What you give back must match the data character for character.

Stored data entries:
◇ ◇ ◇
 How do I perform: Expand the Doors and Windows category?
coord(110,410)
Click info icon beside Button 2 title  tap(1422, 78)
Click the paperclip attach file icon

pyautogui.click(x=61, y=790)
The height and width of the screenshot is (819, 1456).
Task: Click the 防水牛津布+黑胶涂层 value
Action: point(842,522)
◇ ◇ ◇
Problem solution:
 How do I perform: Expand the Doors and Windows category?
coord(110,410)
Click info icon beside Button 2 title  tap(1422, 78)
Click the paperclip attach file icon

pyautogui.click(x=61, y=790)
The height and width of the screenshot is (819, 1456).
Task: Click the 防水牛津布+黑胶涂层 value
Action: point(842,522)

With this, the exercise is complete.